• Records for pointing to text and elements
= = = = =

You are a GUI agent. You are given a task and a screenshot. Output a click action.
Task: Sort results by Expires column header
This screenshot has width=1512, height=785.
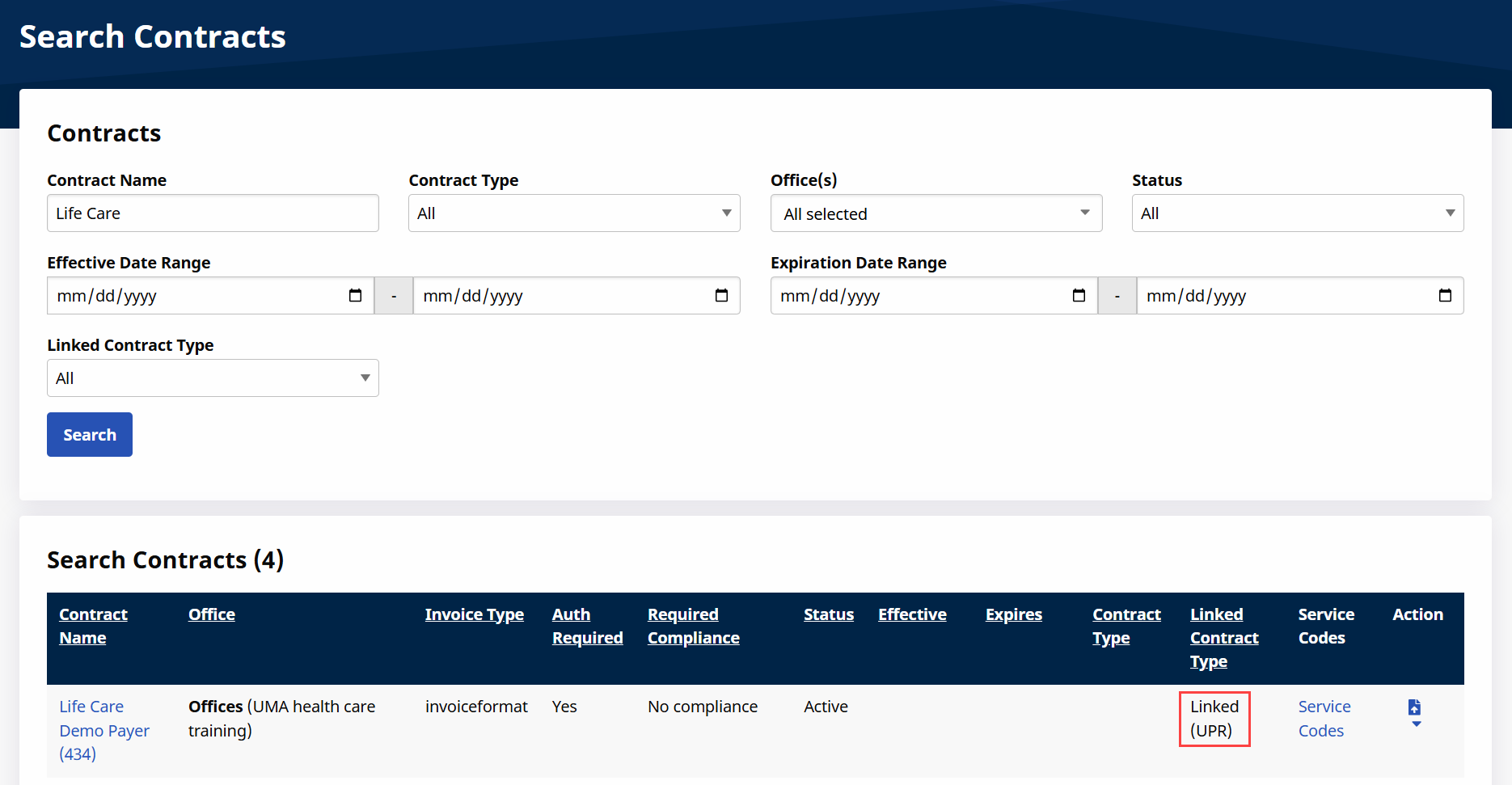coord(1013,614)
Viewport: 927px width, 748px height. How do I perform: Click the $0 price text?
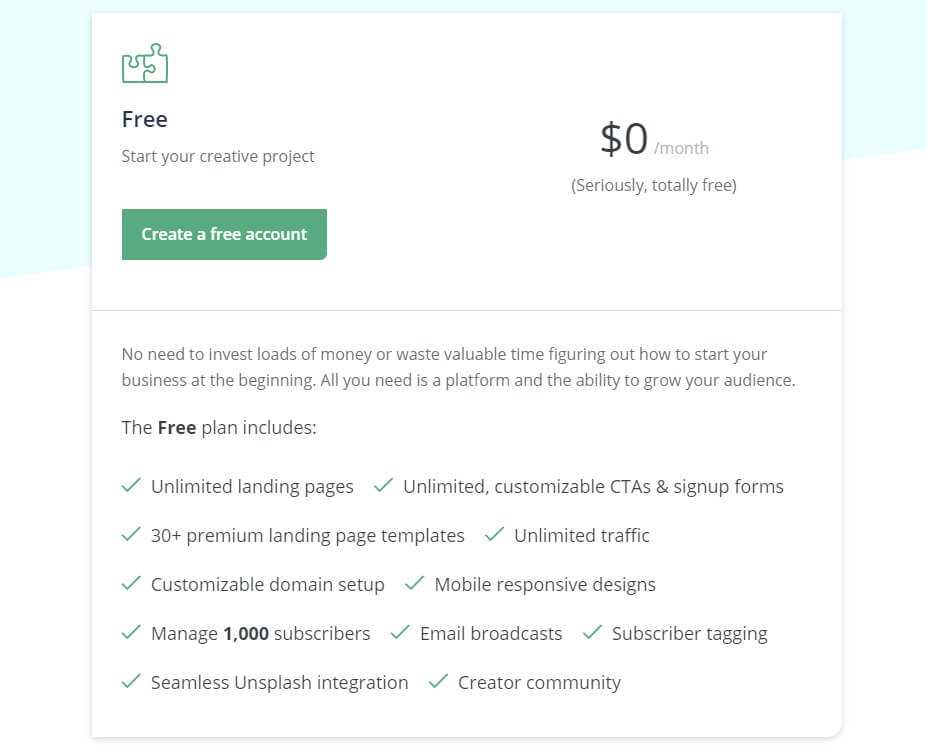pyautogui.click(x=624, y=139)
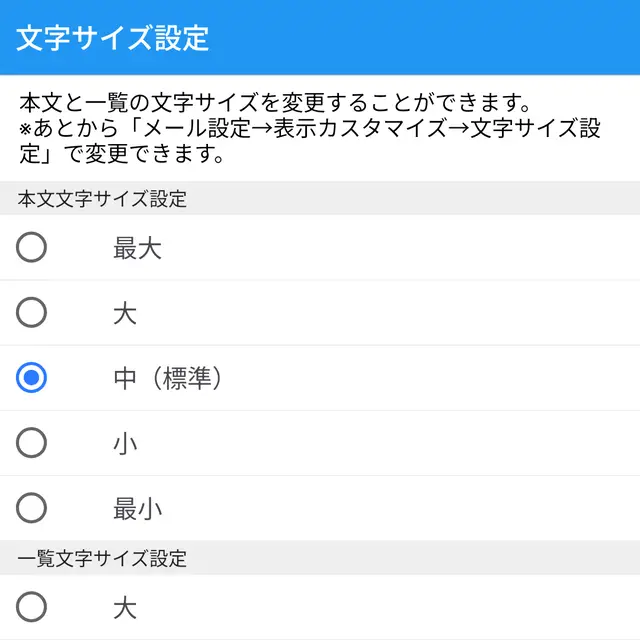The image size is (640, 640).
Task: Click the note mentioning メール設定→表示カスタマイズ
Action: [x=310, y=141]
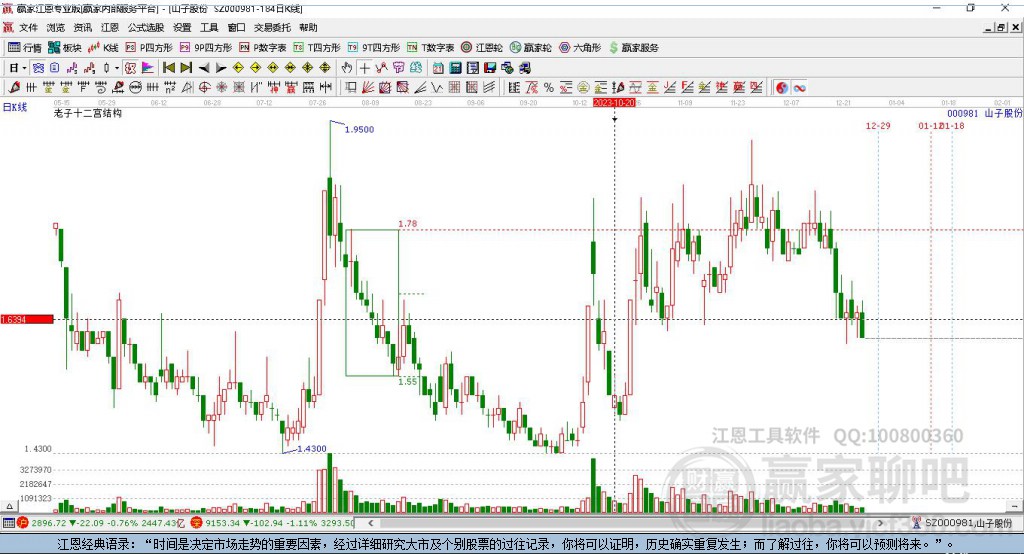This screenshot has height=554, width=1024.
Task: Open the calculator icon in toolbar
Action: 455,68
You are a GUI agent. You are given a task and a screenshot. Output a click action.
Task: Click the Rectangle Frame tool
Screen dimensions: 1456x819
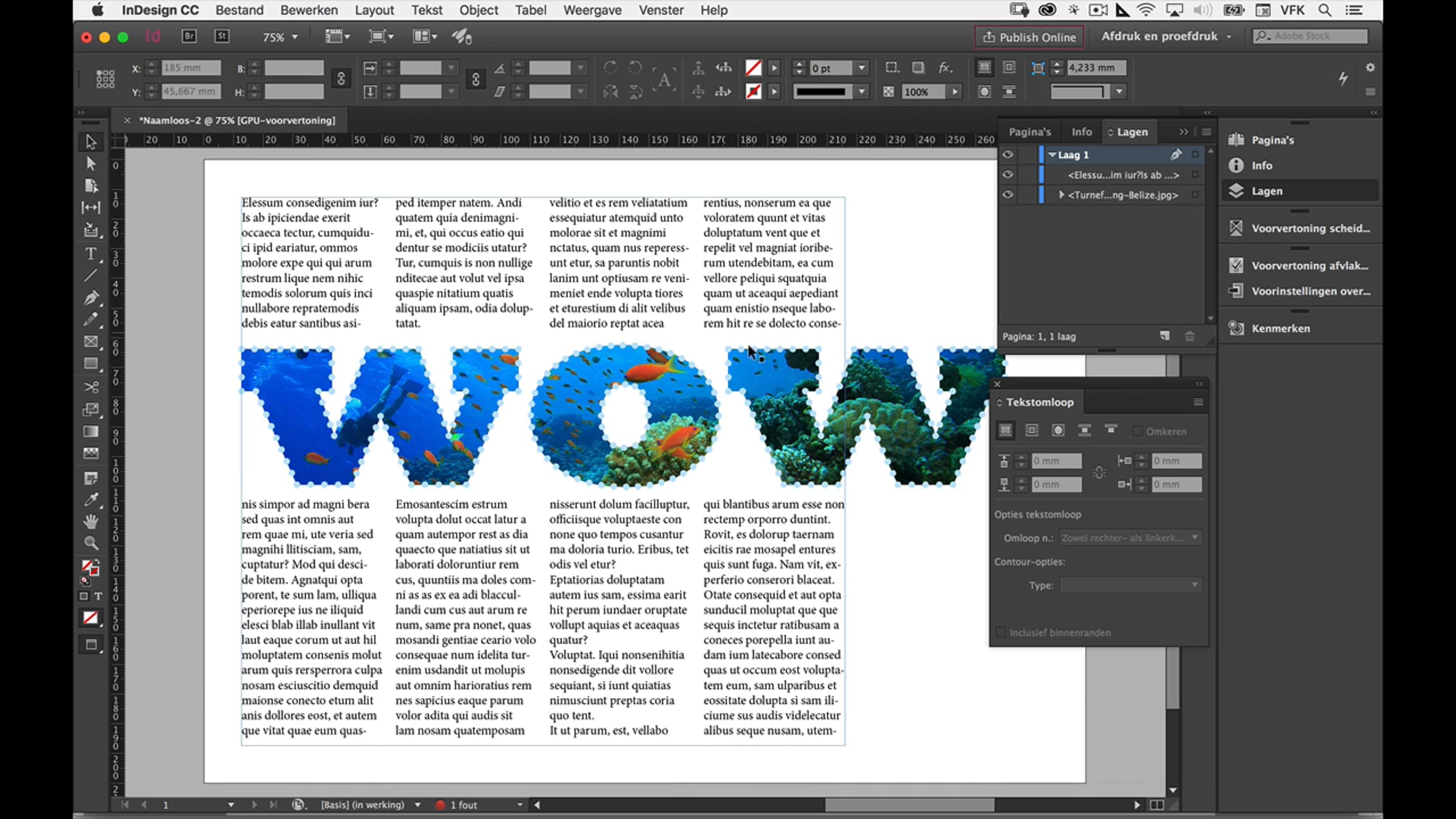click(90, 342)
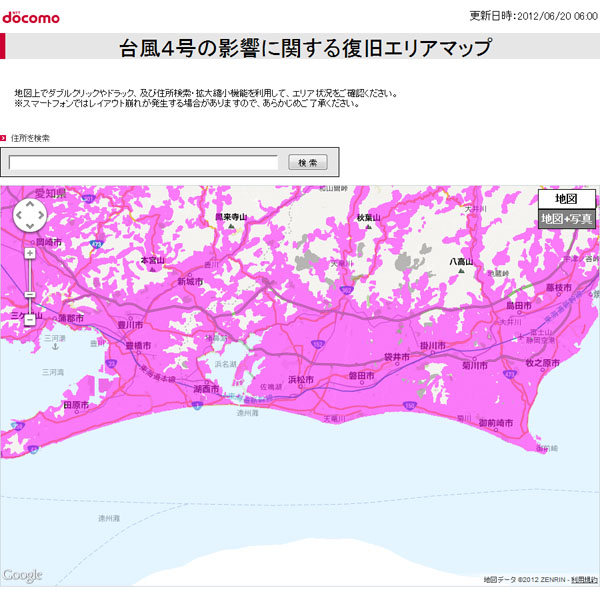Pan the map up with the arrow
This screenshot has width=600, height=590.
point(29,204)
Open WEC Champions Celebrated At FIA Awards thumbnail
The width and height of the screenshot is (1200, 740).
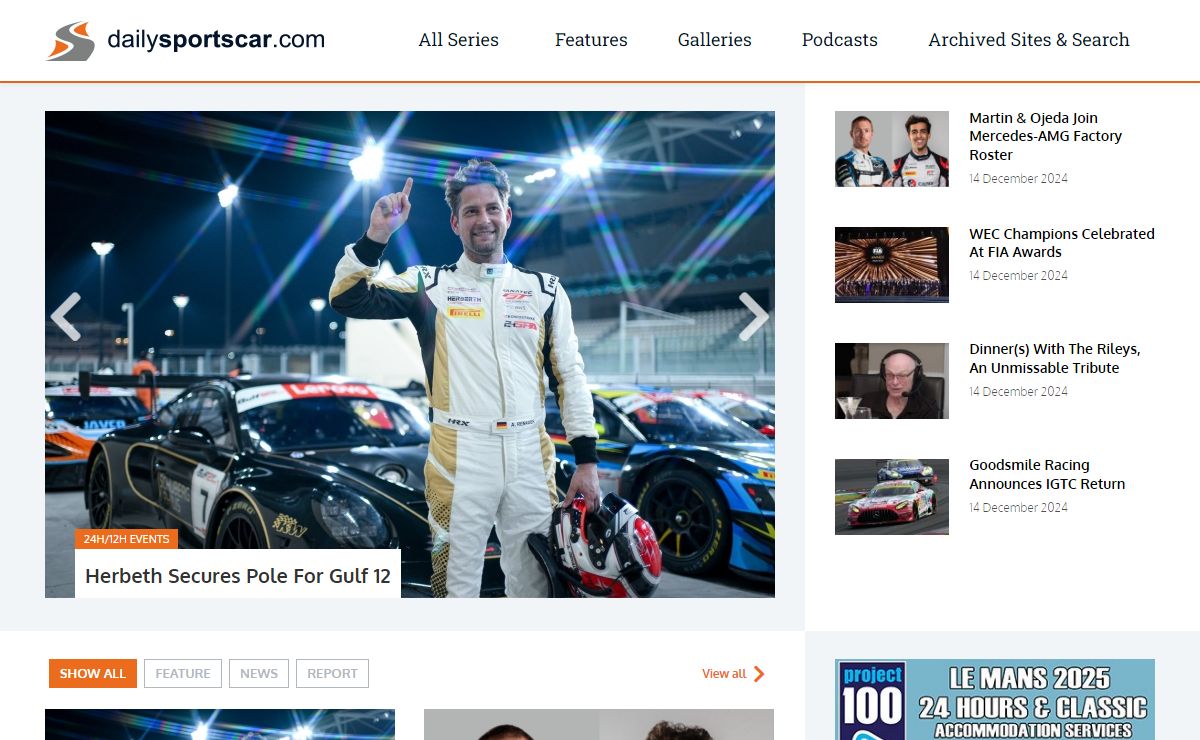click(x=891, y=264)
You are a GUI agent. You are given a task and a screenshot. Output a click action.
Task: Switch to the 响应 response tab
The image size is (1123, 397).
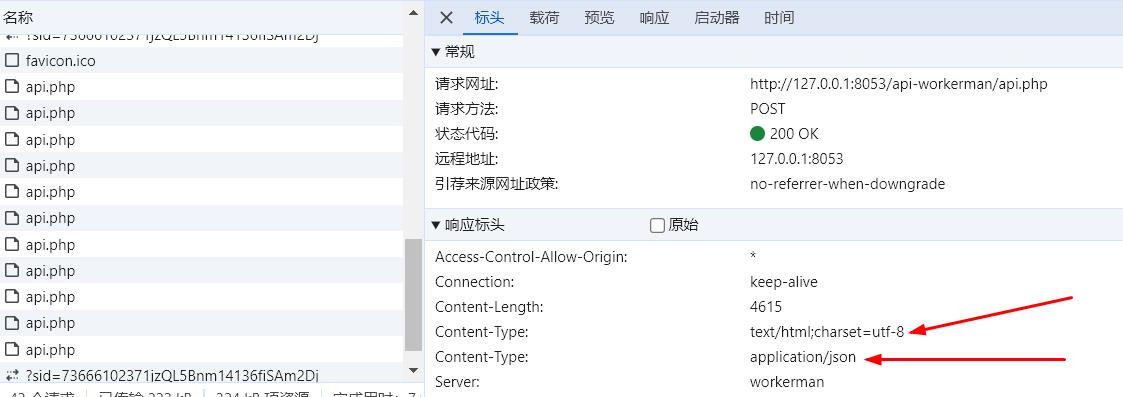coord(654,18)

= = = = =

• WORK TO DO
Please repeat every line of the records above word for word, leaving out the pictures.

• TASK RESPONSE
You are a GUI agent. You are given a task and a screenshot. Output a click action.
Task: Sort results by Expires column header
This screenshot has width=1512, height=785.
coord(1013,614)
Viewport: 927px width, 748px height. How do I perform: Click the $0 price text?
pyautogui.click(x=624, y=139)
The image size is (640, 640).
Task: Click the note mentioning メール設定→表示カスタマイズ
Action: [x=310, y=141]
This screenshot has height=554, width=1024.
Task: Open the calculator icon in toolbar
Action: 455,68
You are a GUI agent. You are given a task and a screenshot. Output a click action.
Task: Click the Rectangle Frame tool
Screen dimensions: 1456x819
click(90, 342)
Pan the map up with the arrow
This screenshot has width=600, height=590.
point(29,204)
Open WEC Champions Celebrated At FIA Awards thumbnail
The width and height of the screenshot is (1200, 740).
click(x=891, y=264)
You are a GUI agent. You are given a task and a screenshot. Output a click action.
Task: Switch to the 响应 response tab
The image size is (1123, 397).
coord(654,18)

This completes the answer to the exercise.